Seems kind of self explanatory so I'm not going to explain every item
in it.

Remember you can use the same configurations in the central settings
as on the Command Line.

It is possible to administer more than one Mikrotik by using separate
sections for each one. Perfect if you want to manage all Mikrotiks
for your family, remote office locations or customers. You can still
use different permanent whitelists and blacklists for each Mikrotik.

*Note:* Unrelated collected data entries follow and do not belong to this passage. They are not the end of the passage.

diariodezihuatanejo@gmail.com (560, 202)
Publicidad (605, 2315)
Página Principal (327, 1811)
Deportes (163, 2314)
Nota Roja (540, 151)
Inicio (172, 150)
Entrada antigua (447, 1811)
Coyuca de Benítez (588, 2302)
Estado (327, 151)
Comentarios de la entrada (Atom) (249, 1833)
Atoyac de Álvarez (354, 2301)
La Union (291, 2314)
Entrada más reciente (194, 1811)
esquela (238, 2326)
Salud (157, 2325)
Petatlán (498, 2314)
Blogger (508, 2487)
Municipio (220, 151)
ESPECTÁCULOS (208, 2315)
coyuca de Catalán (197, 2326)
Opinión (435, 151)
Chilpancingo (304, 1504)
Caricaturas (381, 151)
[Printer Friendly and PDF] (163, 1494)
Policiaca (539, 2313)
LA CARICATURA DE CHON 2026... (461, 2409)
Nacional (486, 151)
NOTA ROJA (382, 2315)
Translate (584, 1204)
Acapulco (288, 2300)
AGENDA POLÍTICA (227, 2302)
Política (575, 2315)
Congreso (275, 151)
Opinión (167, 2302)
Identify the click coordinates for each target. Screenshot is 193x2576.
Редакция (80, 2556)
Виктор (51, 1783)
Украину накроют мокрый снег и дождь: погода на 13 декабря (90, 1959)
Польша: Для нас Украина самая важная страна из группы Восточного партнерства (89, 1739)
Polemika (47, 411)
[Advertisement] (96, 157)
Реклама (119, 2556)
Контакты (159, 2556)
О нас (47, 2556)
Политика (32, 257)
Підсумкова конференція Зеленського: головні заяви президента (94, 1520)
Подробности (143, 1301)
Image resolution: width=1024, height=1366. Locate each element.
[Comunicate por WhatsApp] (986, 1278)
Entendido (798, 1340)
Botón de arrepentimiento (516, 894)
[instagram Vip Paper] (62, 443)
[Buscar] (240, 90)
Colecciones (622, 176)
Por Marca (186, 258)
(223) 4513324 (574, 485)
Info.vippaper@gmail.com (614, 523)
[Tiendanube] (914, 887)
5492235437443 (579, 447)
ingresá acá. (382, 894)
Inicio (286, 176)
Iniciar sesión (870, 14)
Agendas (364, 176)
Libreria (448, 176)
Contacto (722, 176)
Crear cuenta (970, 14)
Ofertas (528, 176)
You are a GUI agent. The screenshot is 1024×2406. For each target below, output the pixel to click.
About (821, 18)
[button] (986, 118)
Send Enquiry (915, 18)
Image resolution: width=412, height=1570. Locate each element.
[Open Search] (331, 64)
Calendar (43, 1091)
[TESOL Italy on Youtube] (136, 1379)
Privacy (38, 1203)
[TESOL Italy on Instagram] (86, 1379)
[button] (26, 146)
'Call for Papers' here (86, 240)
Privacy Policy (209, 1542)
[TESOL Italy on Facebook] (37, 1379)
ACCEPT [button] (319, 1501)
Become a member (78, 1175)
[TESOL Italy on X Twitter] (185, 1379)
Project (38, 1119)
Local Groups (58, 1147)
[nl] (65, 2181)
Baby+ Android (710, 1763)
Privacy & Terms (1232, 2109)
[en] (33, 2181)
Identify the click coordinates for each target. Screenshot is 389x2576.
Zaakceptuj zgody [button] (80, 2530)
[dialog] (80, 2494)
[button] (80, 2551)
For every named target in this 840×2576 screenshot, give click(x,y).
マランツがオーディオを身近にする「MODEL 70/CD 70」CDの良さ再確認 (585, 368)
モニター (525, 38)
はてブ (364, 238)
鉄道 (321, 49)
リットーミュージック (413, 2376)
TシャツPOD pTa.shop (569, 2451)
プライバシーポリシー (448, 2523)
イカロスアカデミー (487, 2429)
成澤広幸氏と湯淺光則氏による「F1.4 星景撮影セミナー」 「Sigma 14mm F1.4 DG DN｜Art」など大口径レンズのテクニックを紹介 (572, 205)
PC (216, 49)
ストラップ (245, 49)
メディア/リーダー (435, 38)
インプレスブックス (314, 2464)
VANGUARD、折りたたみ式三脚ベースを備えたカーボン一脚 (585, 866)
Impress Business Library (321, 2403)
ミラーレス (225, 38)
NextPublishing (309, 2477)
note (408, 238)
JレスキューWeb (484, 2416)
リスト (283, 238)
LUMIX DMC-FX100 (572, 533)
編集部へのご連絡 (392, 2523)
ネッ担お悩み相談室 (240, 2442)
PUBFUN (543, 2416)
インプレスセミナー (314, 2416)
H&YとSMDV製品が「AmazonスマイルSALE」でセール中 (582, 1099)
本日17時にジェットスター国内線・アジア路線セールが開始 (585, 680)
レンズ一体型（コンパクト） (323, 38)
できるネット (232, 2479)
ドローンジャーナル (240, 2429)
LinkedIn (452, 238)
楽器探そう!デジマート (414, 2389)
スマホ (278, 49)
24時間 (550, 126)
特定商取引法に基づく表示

The section called "regexps" needs a little bit more explaining, you
can define your own regular expressions, which will be used to match
log lines and extract the user and ip address from it. For these
extractions, we use named capturing groups. `(?P...)`.

## Command Line Flags

* `--blocktime`: Set the life time for dynamically managed entries. The
MikroTik will be told to remove the entry from the blacklist after
this many hours. If autodelete is true mikrotik-fwban will take care
of the deletion. Default is 1 week.
* `--configchange`: Exit process when config file changes.
* `--filename`: Path of the configuration file to read. Default is
/etc/mikrotik-fwban.cfg.
* `--port`: UDP port we listen on for syslog formatted messages.
Default is 10514.
* `--autodelete`: Autodelete entries when they expire. Aka, don't trust
Mikrotik to do it for us. Default is true.
* `--verbose`: Be more verbose in our logging. Default is false.
* `--debug`: Be absolutely staggering in our logging. Default is false.
* `-version`: output version information and exit.

## Installation

I presume you have a working experiance with go, a system with systemd
and rsyslogd and in general some sys admin knowledge as I am not able
to support you with questions on every conveivable way to build, install
and start this daemon at startup.

### Building the binary

* Clone, download, copy/paste the source files onto your local disk.
* Execute `go build .` to create the mikrotik-fwban binary.
* Copy the binary to /usr/local/sbin.

### Mikrotik changes

* Create a group (`apis`) on your mikrotik (system > users; groups) and
give it at least the `read`, `write` and `api` policies.
* Create a user on your mikrotik (system > users; users) and have it
belong to the group you just created.
* Make sure you have rules in your mikrotik (input AND forward) to drop
traffic coming from src ips in the `banlist` addresslist.

### Setup your system.

* Copy `mikrotik-fwban.cfg` to /etc/ and edit to your liking.
* Copy `mikrotik-fwban.service` to /etc/systemd/system/
* Execute `systemctl daemon-reload`.
* Execute `systemctl enable mikrotik-fwban` to enable the daemon at startup.
* Execute `systemctl start mikrotik-fwban` to start the daemon right now.
* Check your /var/log/messages for possible errors and fix them.
* (If you want to receive syslog messages from other than the local machine,
don't forget to open your firewall on the configured port.)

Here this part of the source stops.